Please reproduce the items below word for word, leaving the pictures out of your answer.

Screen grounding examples

++++

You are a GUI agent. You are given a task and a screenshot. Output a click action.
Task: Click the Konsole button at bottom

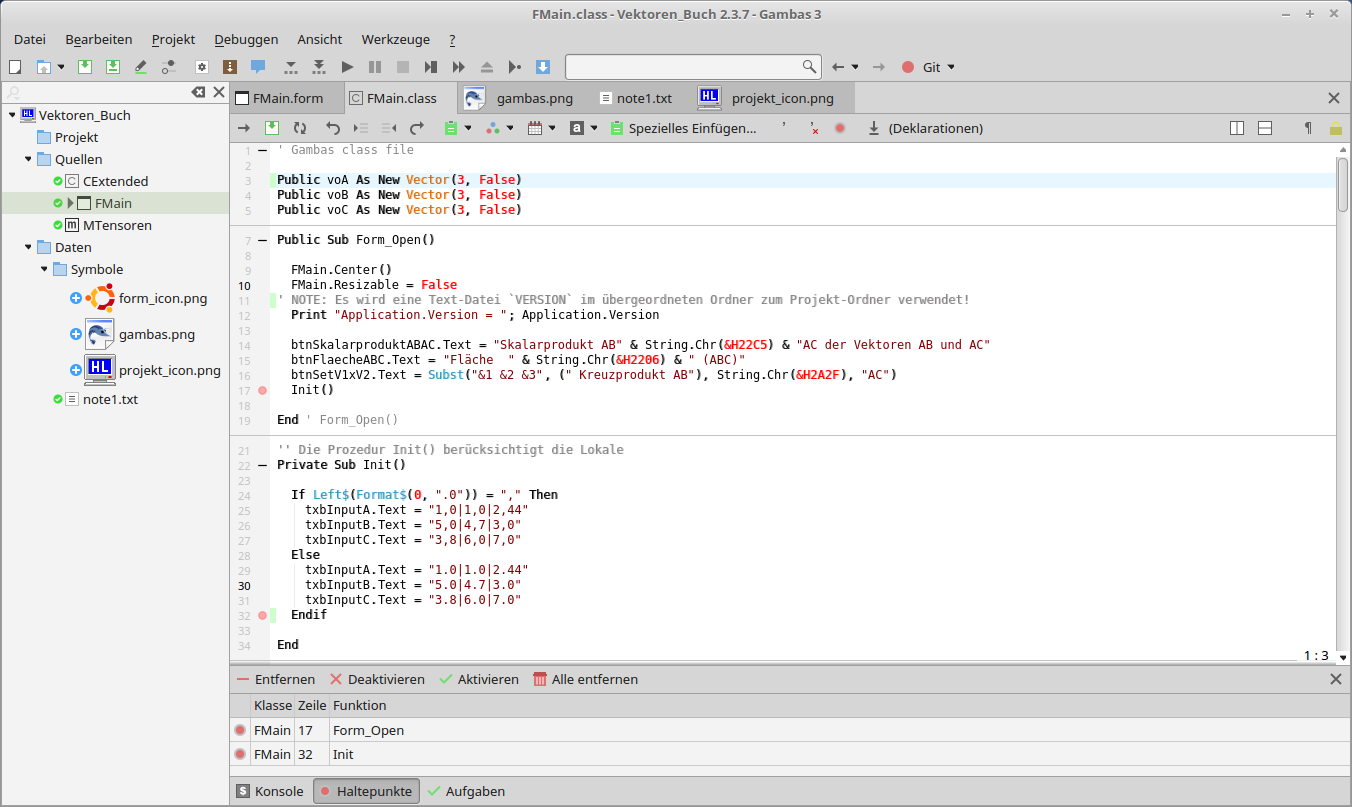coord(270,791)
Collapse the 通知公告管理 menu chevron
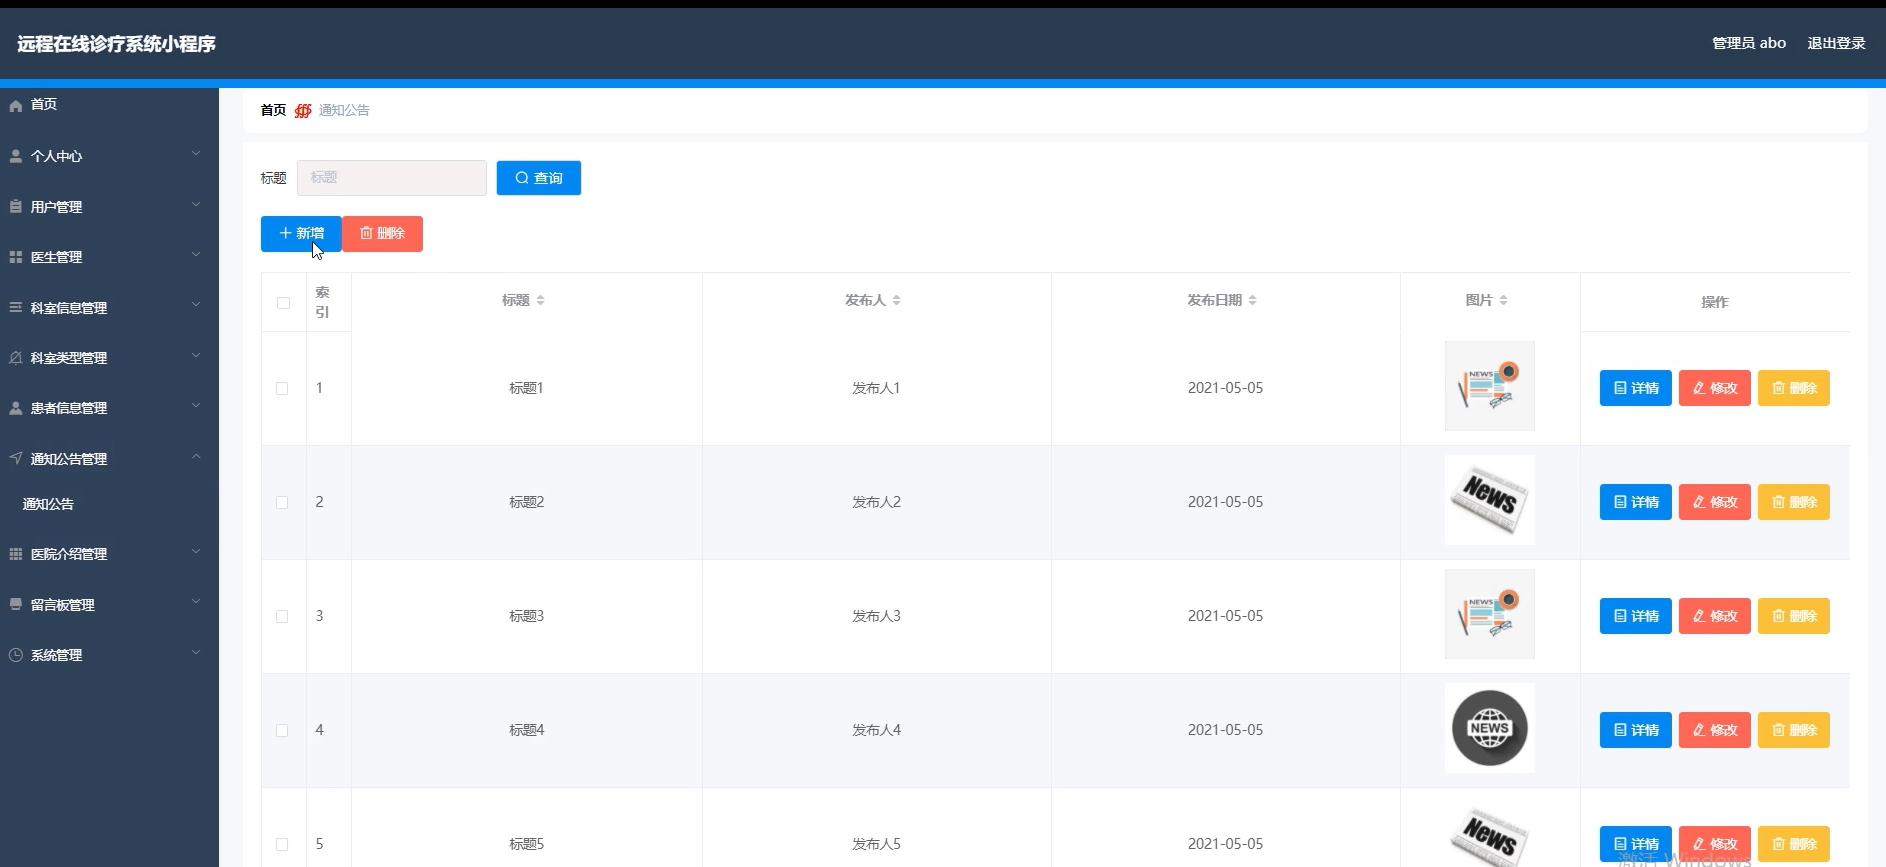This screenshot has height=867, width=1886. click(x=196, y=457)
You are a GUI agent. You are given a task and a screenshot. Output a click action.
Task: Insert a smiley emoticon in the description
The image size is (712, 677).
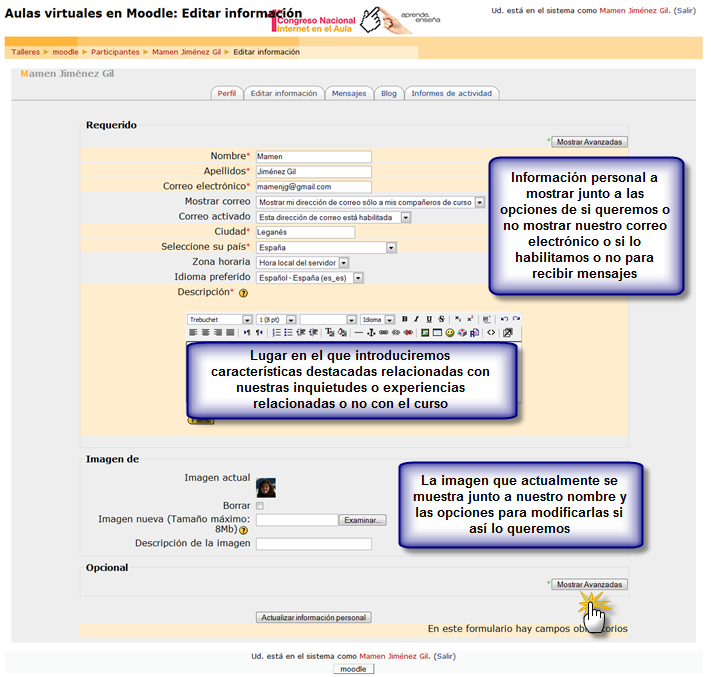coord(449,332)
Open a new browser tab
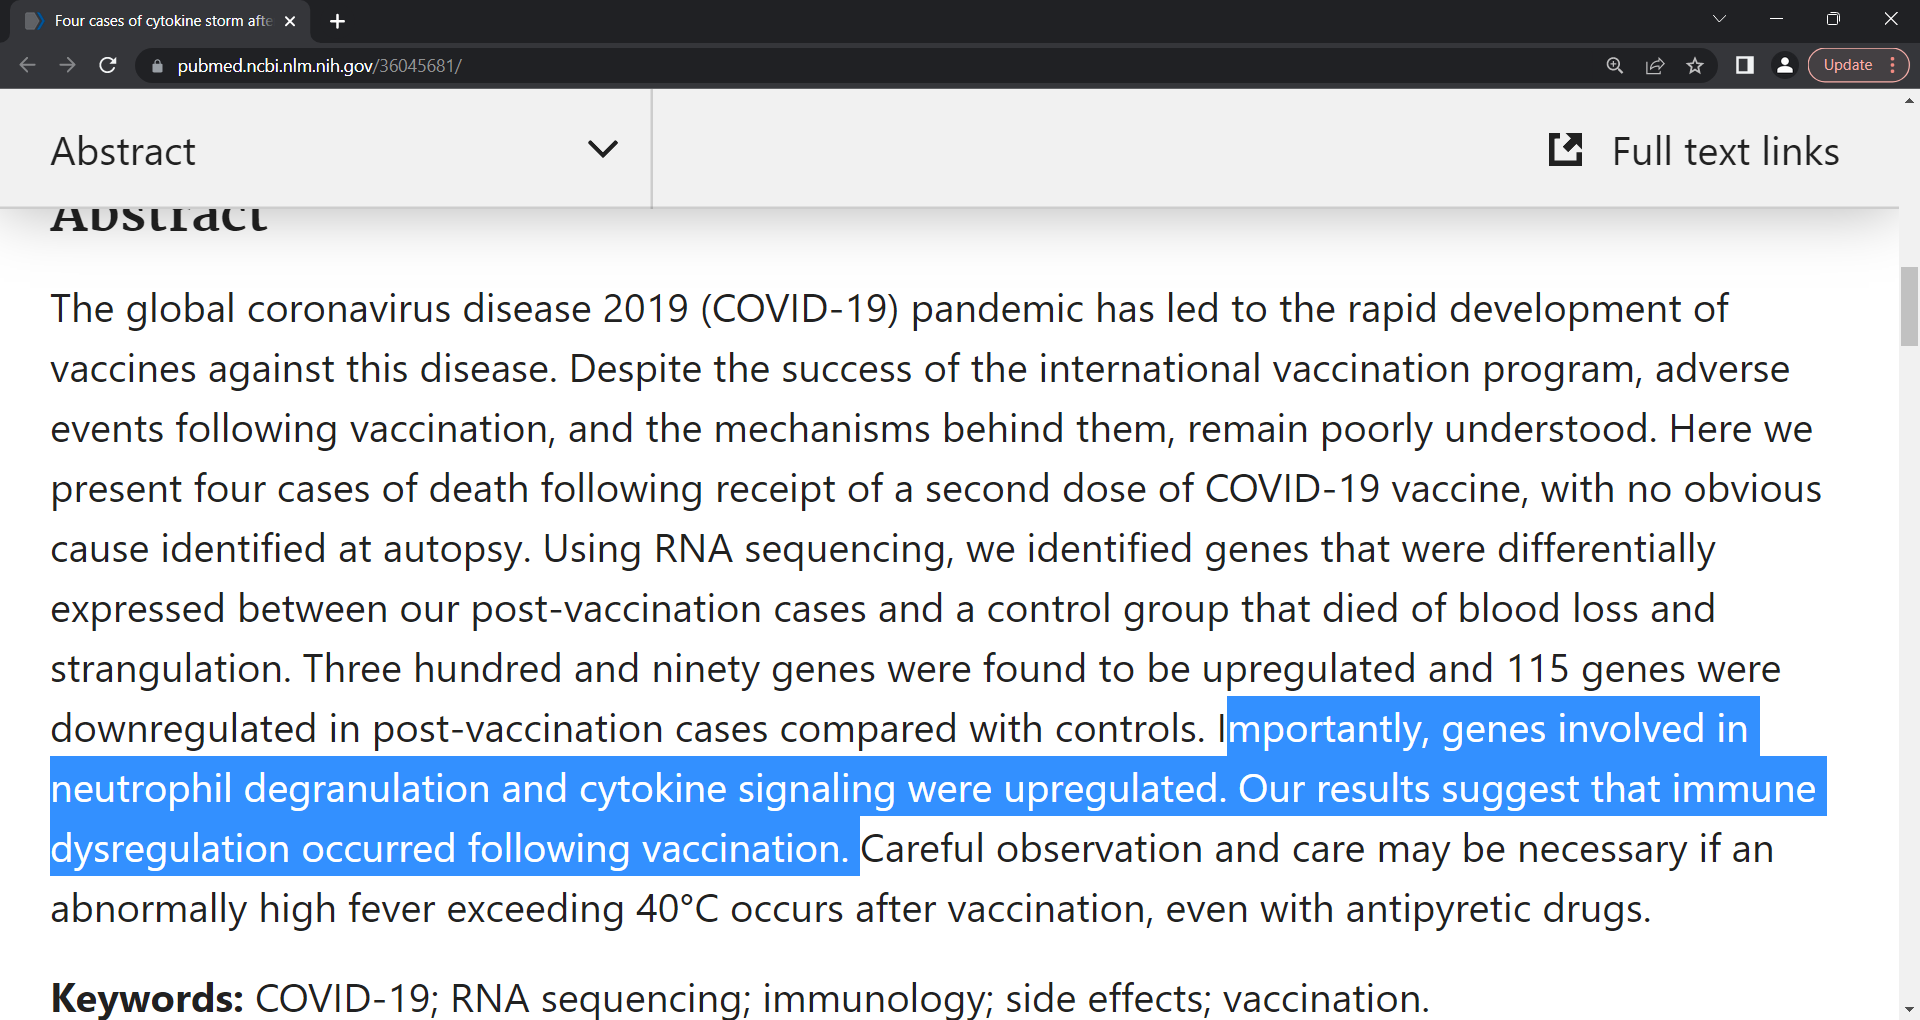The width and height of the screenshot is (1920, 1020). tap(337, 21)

++++

EXERCISE ANSWER ->
You are a GUI agent. You are given a task and a screenshot. Output a click action.
Task: Click the Konsole button at bottom

coord(270,791)
Collapse the 通知公告管理 menu chevron
This screenshot has height=867, width=1886. click(x=196, y=457)
You are a GUI agent. You are given a task and a screenshot. Output a click action.
Task: Insert a smiley emoticon in the description
The image size is (712, 677).
coord(449,332)
Open a new browser tab
The width and height of the screenshot is (1920, 1020). tap(337, 21)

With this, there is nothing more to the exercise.